In 2008, the Royal Bafokeng Administration (RBA), under chief Leruo Molotlegi’s command, sought to close shops owned by community members in Luka and Chaneng villages. Some of the shops were hired out to some Chinese nationals. Chief Rammereki Mekgwe of Baphiring in Luka village and other headmen lodged a Court interdict in the Mafikeng High Court to stop the Bafokeng chief from closing their shops. They claim in their affidavits that it is traditionally the community council (kgotla), the land owners, who allocates land to community members for residence or business purposes. It is only then, after such allocation, that the beneficiary will then approach the RBA, with a letter of authorisation from the kgotla, for RBA to install services such as fencing, water, roads and electricity. ‘That has been the traditional practice’, they claim. ‘RBA’s role is to provide those administrative services and utilities’.
‘RBA wants to control our land by issuing residential and business stands, we will be surprised one day to see a number of people coming in our villages claiming that they have been given stands at RBA by Hennie Kemp’, Chief Rammereki Mekgwe warned.
Interestingly, the matter is on a separate court roll from the other contested case with similar facts, where the Royal Bafokeng Nation are claiming ownership of some 61 farms.
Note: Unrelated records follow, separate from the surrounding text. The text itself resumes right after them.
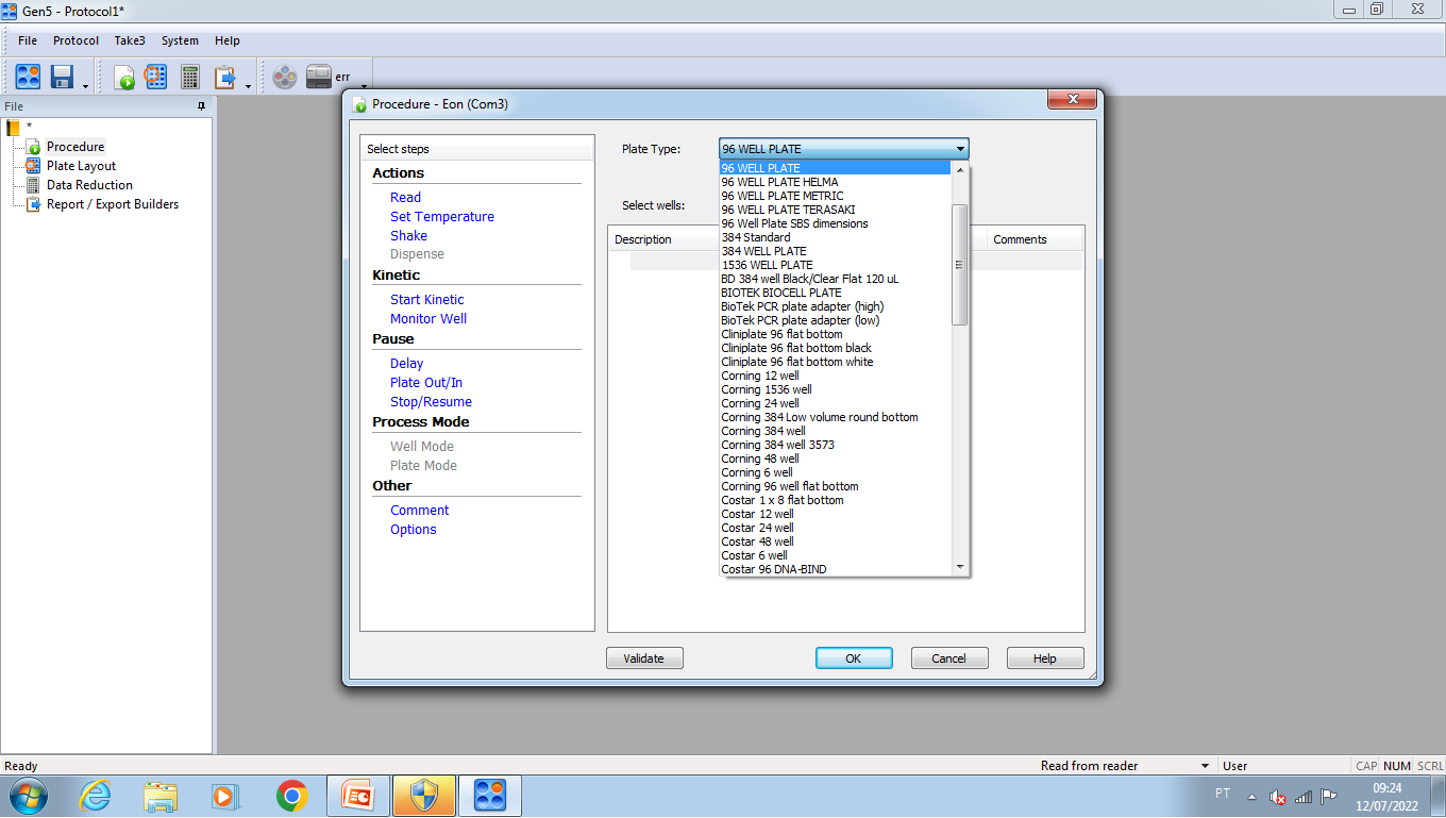The height and width of the screenshot is (818, 1446).
Task: Click the Validate button
Action: tap(644, 658)
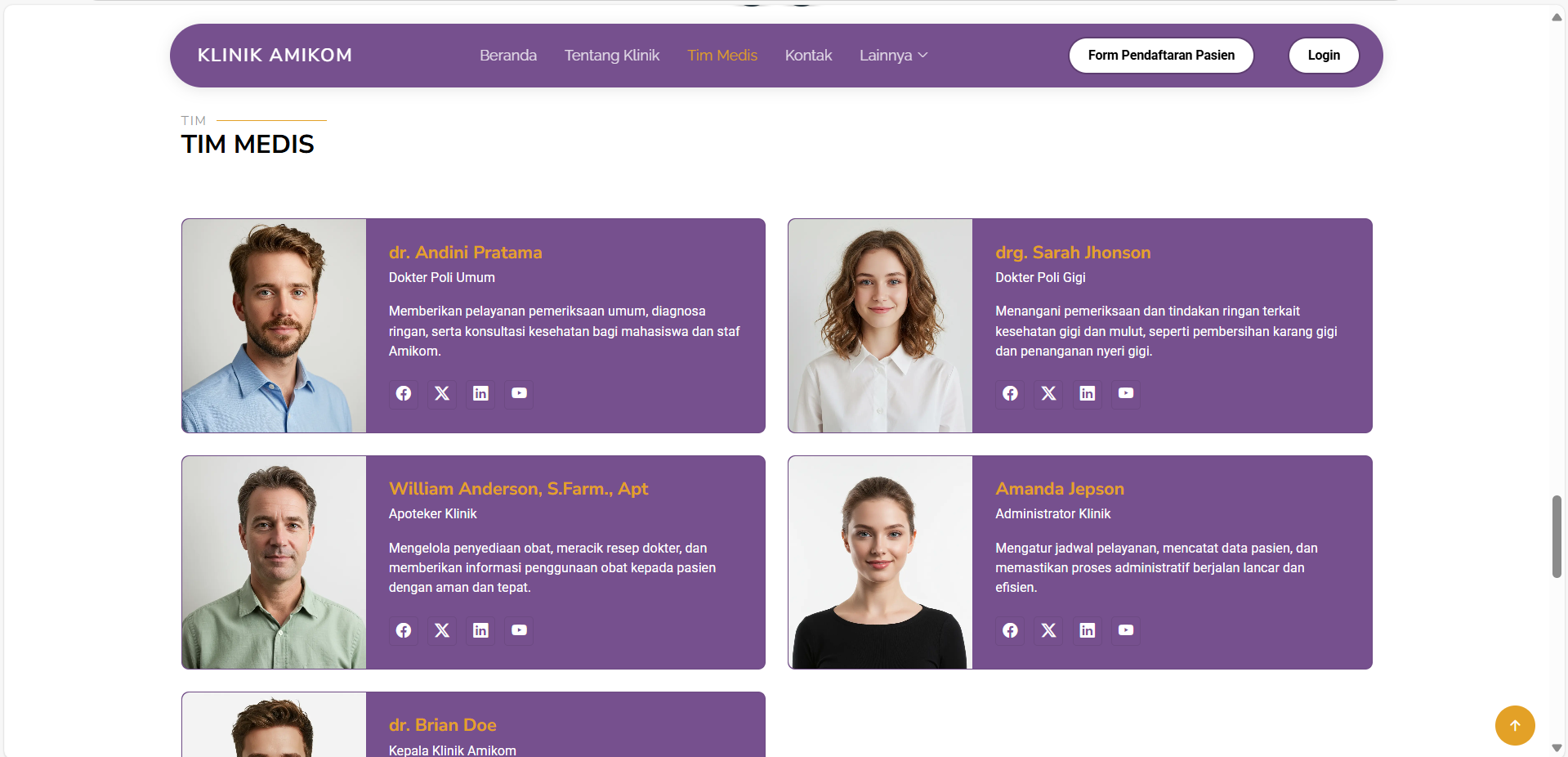Click X icon under dr. Andini Pratama

click(442, 393)
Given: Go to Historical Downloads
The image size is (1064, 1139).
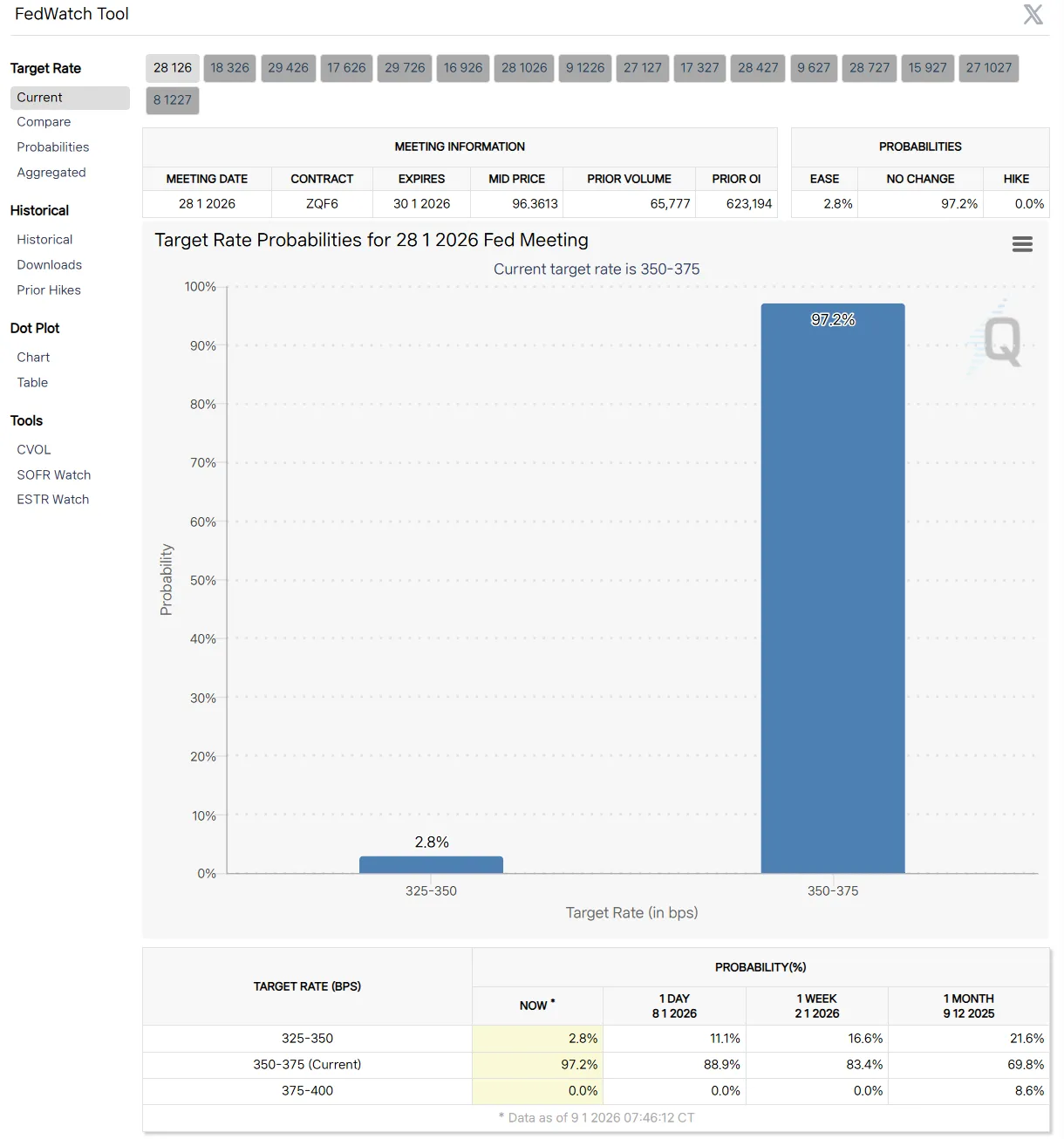Looking at the screenshot, I should [x=50, y=265].
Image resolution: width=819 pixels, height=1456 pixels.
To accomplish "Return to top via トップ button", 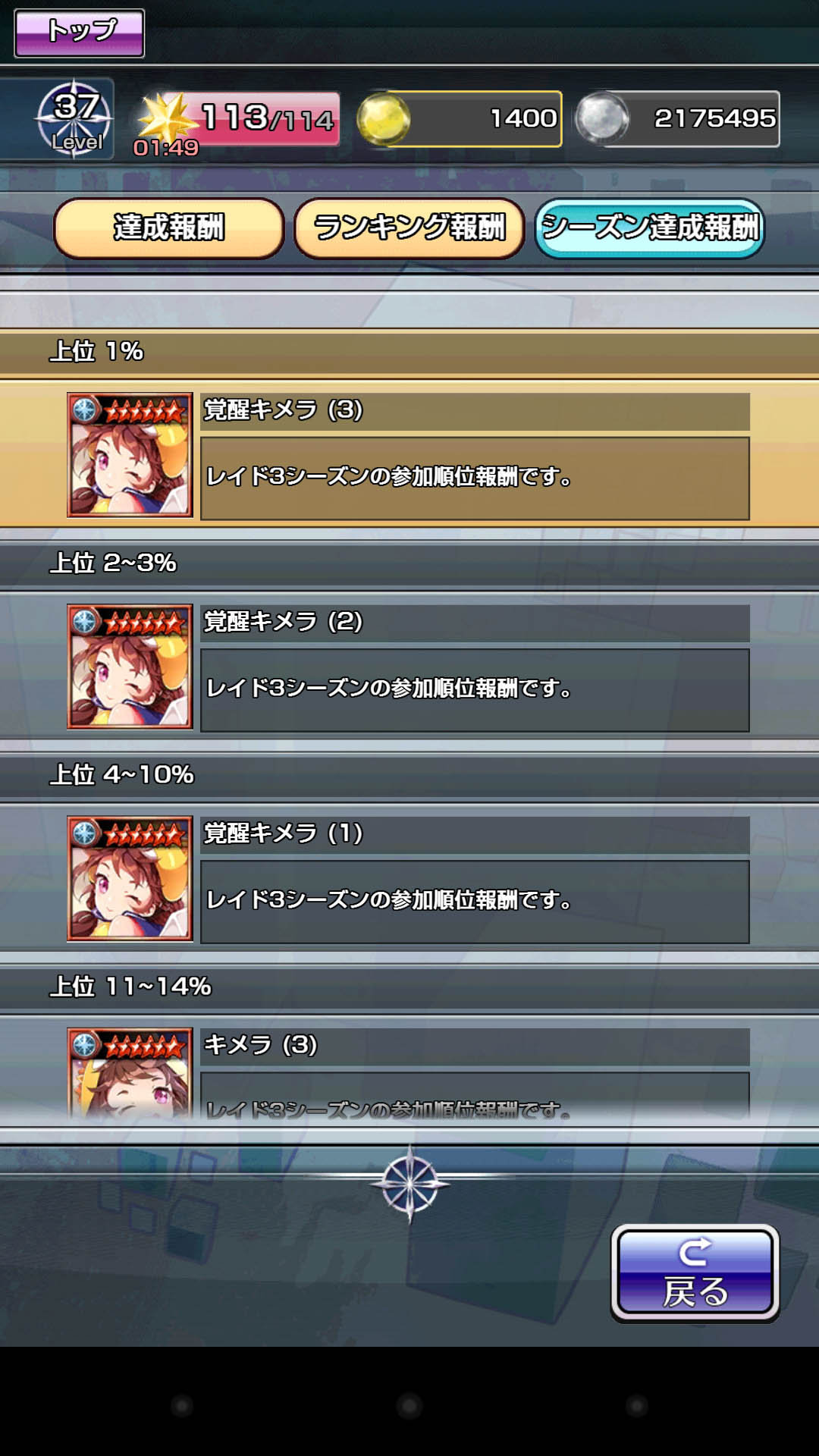I will click(80, 33).
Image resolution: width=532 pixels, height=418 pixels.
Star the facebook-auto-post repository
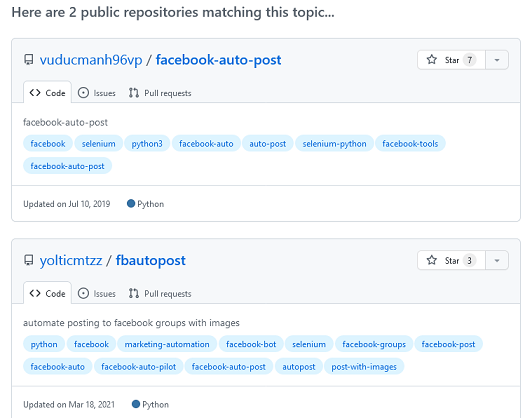point(451,60)
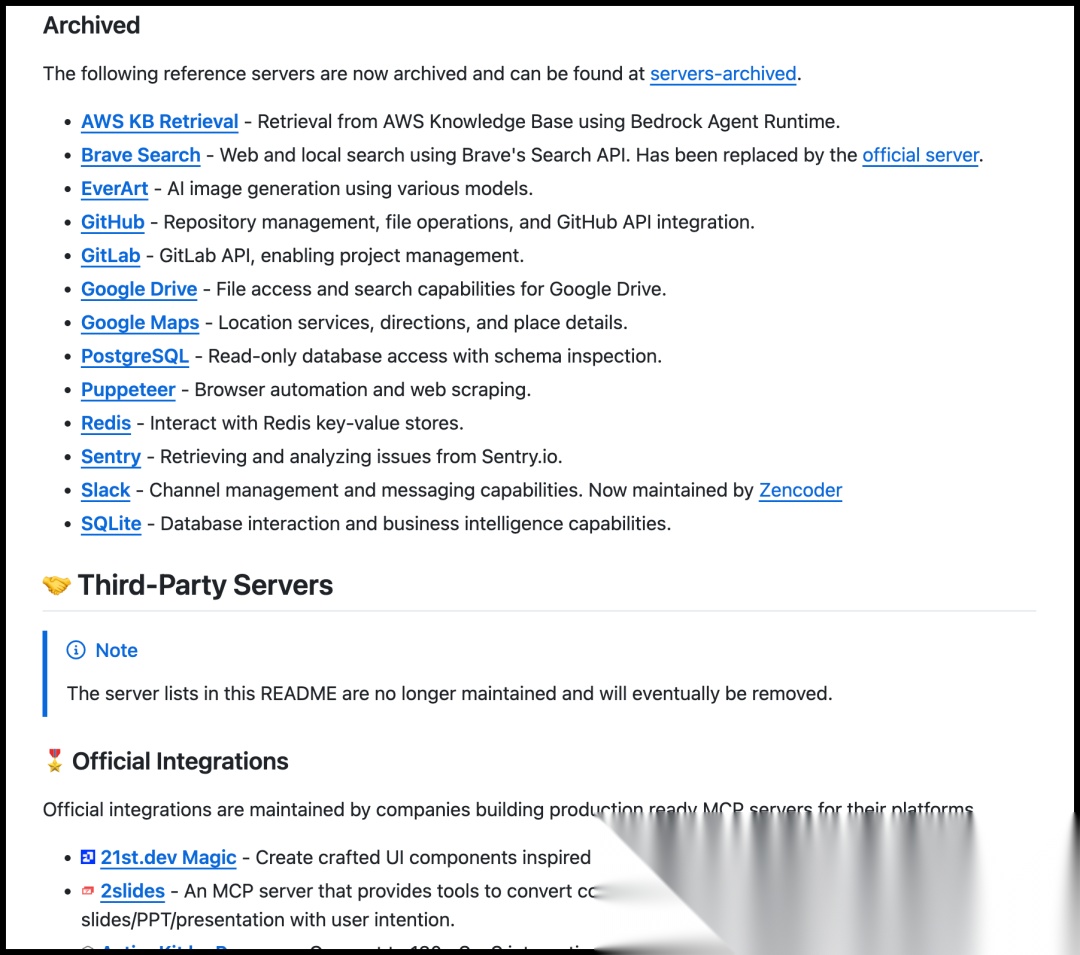Screen dimensions: 1080x955
Task: Open the 21st.dev Magic link
Action: (x=168, y=857)
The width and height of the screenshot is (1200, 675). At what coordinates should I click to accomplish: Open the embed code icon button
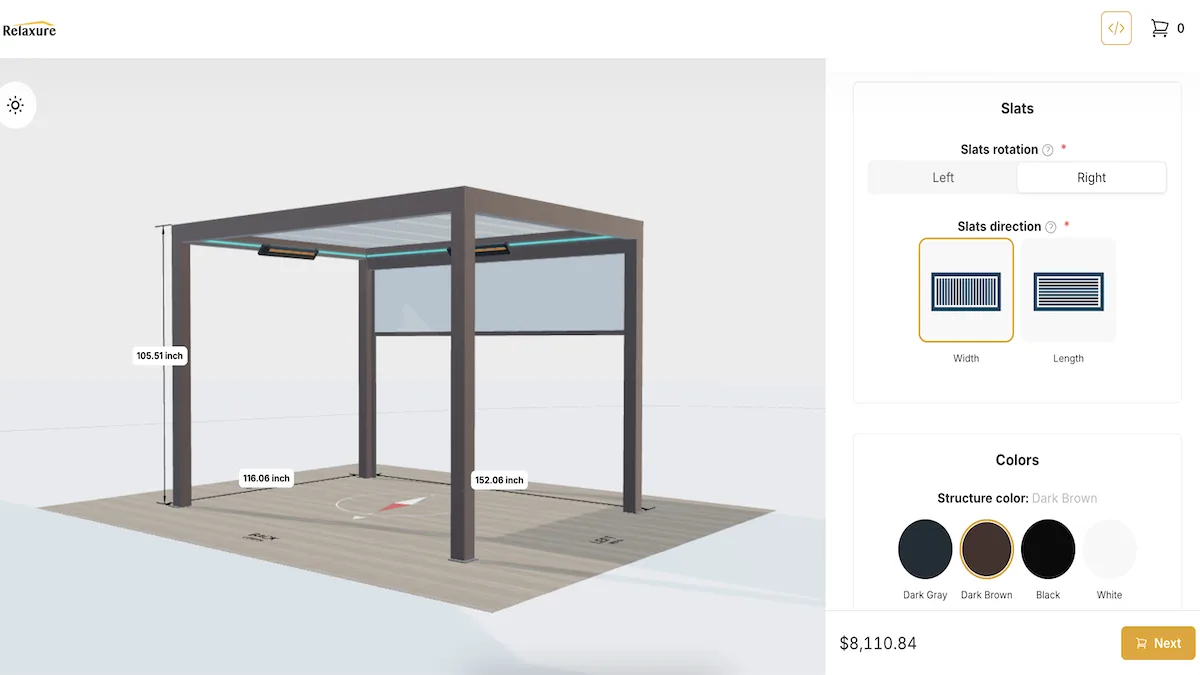click(x=1116, y=28)

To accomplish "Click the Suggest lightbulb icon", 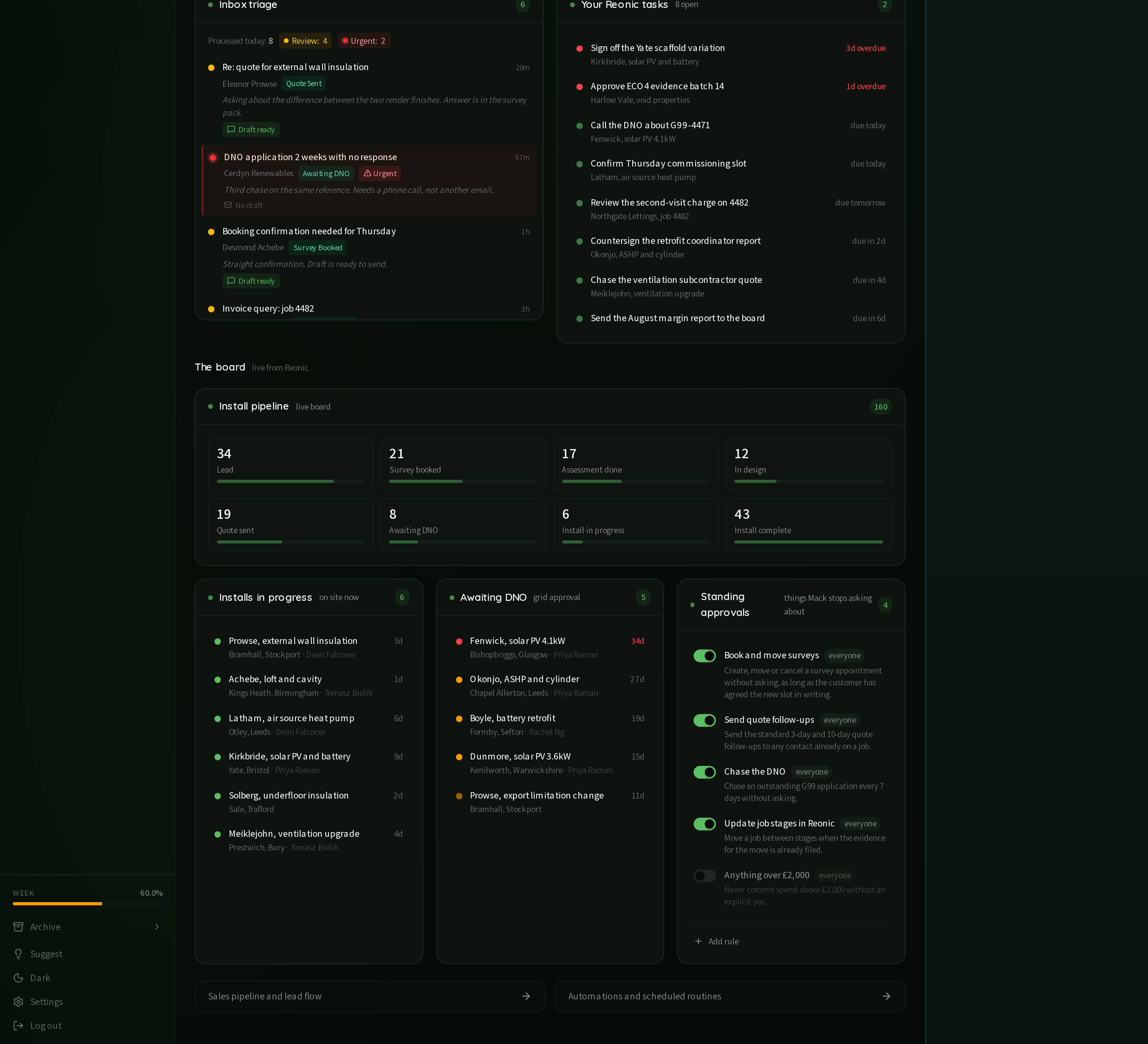I will [18, 954].
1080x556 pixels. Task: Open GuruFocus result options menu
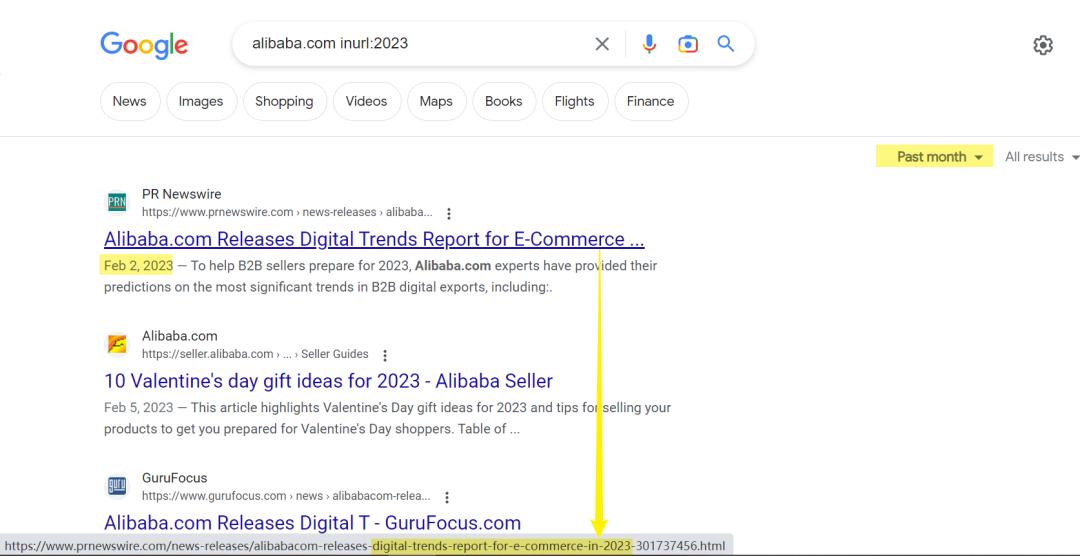tap(446, 497)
The hearing was on the 17th March 2011 postponed to May 2011.
22 March 2011
AGAINST POPULAR SUPPORT, CHIEF LERUO MOLOTLEGI OPENS UP LEBONE II HIGH SCHOOL FOR THE FEW RICH
Not too long ago, the Royal Bafokeng tribal authority boasted an opening of a six star hotel to host the 2010 Fifa World Cup English soccer team. The R300m hotel built in a mine polluted area and for the wealthy few, stands unsurprisingly empty, costing the Bafokeng heavily on maintenance fees.
Bent on the development of a Bafokeng class society based on misinformation and material possession, chief Leruo Molotlegi of the Bafokeng ‘tribe’ opened new school buildings for the elite Bafokeng’s Lebone II High School. The extravagant opening ceremony, held on the 17th March 2011 was attended by celebrities, wannabies and the’ who is who’ in South Africa.
The school, originally located opposite the chief’s homestead, Legato, was established by chief Leruo Molotlogi’s predecessor, Mollwane Lebone Molotlegi back in 1997.
The expensive school fees of R3500 – R4000 per month, and the arbitrary, strict admission and screening criteria has created a perception within the poor Bafokeng communities that the school is built exclusively for the affluent families within the Bafokeng. It is further believed that the school is for those who are close to and pays more political allegiance to the royal family.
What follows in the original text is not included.